I know growing up brings so many great things. I know we will go on family vacations without diapers or crying babies, go to soccer games and spelling bees, drop off dapper young teens at school dances and cry over first heartbreaks. And I bet sometimes, then, I will be alone. Alone! Imagine that? I can and I can't wait.

But then.
Then they go to sleep and something magical happens.

I stare at their little faces and have that familar overwhelming feeling of peace wash over me. It consumes my soul and I remember in that instant what it's all for. It feels like a Mack Truck. My chest feels heavy and I'm breathless and thankful and my eyes welt up all at once. I am newly inspired to be better and to be everything I can be for them. I will move mountains. I am undeserving and they are so cute and small and I am so happy to be needed. So grateful to be needed.
That's why God invented sleeping children.
It is sometimes only then that I get to revel in the greatest cliché ever thought up:
They grow up so fast.
There, I said it.
Now I can have time to enjoy it while it is here and eventually let it go and welcome change. It's the rejoicing and the mourning and it's the bitter but the oh so sweetness of parenthood. It's the stuff I'm still trying to figure out.

14 comments:

robin said...

i have nothing clever or poetic to say... just that i loved this.

and amen.

kate said...

you are gorgeous. i love your pretty hippy hair twist and now have instant regret regret for cutting my bangs.

as for the children bit. this has me wanting my own so much i can't stand it. enjoy the last bits pre- kindergarten world.

Stephanie said...

Well said. Love your blog. :)

Henderson said...

oh, that was me...

Wende said...

Well said. I think the Lord knew if he made babies and small children beautiful that they would have a better chance of surviving. :) I love looking at my kids asleep - the "mother's high" usually lasts me until breakfast the next morning or the first fight of the day whichever comes first. It's going to be a great year!

kelly said...

yes, wende. the mother's high. nicely put.

grammatina said...

My dear daughter,
I am so proud of you. When did you become so wise? I felt the same feelings you described all come back again when I remembered when you were a little girl. You were so ready for school. I see a lot of you in Lena. She will be a great teenager. :-) You really do have a way with words. You should become a writer. I truly believe that. Love mom :-)

chelsey meyer said...

▶ [Directions] Pick up the parenting blog page about watching sleeping children at the point where it stops, and keep writing from there. The material below has no connection to the parenting blog page above.

▶ [Supplied data]

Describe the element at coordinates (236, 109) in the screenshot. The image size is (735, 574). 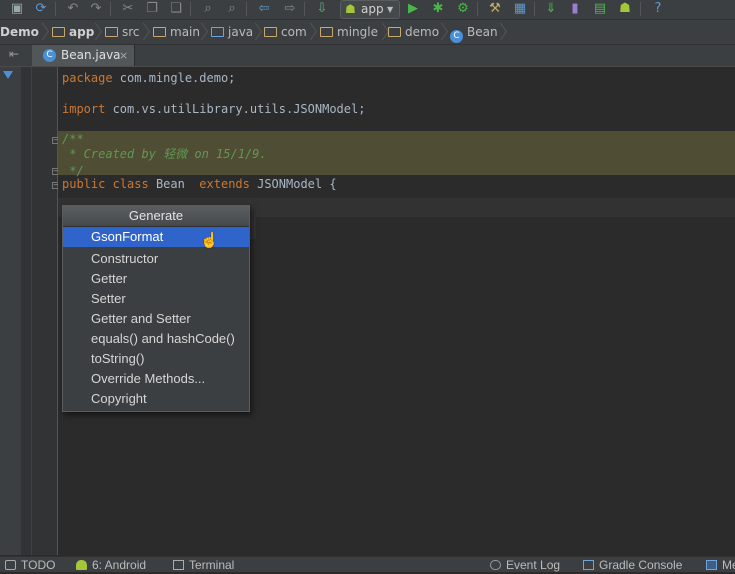
I see `code-text: com.vs.utilLibrary.utils.JSONModel;` at that location.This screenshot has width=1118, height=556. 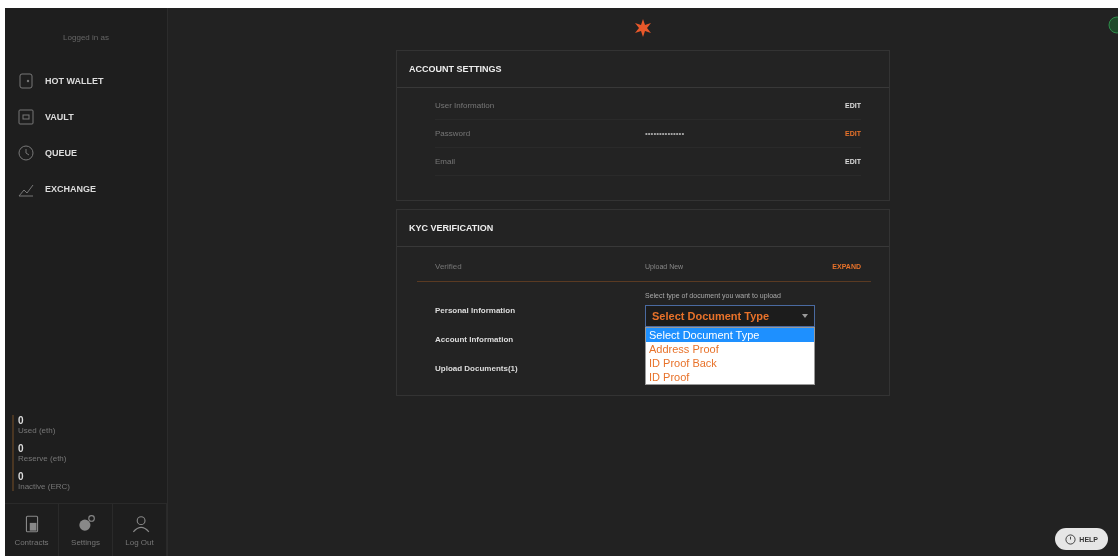 I want to click on step-link: Account Information, so click(x=540, y=340).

▶ [Answer below]
i just saw your comments on my posts and wanted to come say that "but your babies are sooooo cute" and then i read this post and at first decided not to encourage further reproducing but you are such a great mom. this broke my heart and yet filled it so much. even though i just have one little, i feel the same way a lot of the time and can't imagine having more (but i want threeee) and i dream of those days of first days of schools and soccer practices but am dreading them so much at the same time.

Amanda said...

I second your Mom's comment. The one about you being a writer. You can verbalize pretty much my very own thoughts. Except the fact that I can't go in and sneak a look at Eleanor because the creakiness of our home causes her to wake up if we even attempt to open the door. Blasted old homes.

Tristen said...

You totally verbalized EXACTLY my feelings about parenthood, and exactly how I feel this year about my kids growing up and going to (preschool since we held our oldest back for one more year). But still our first year of school of any sort, and you are SO right... it's like being pregnant. This whole post, perfect. Might link to this from my blog if you don't care.

Ryan said...

I must say the past few blogs have been touching sister. give thanks to Louis Jacques Mande Daguerre for inventing the camera so we can share and look back on our lives. good work sister.

Rebekah V. said...

It is crazy that Lena is in kindergarten.

I woke up at 4 in the morning the day Eloise started and freaked out with my own bipolar swings about the hurry up/slow down dichotomy of childhood.

But I have to say that the first time is a really big deal. It is a really big shift. congratulations and here is to a new set of worries and triumphs!

Andi said...

kelly,
i don't know you but thank you, this hit home for me.
you are a lovely writer.

kelly said...

andi-maybe we should get to know eachother, yes? and thank you.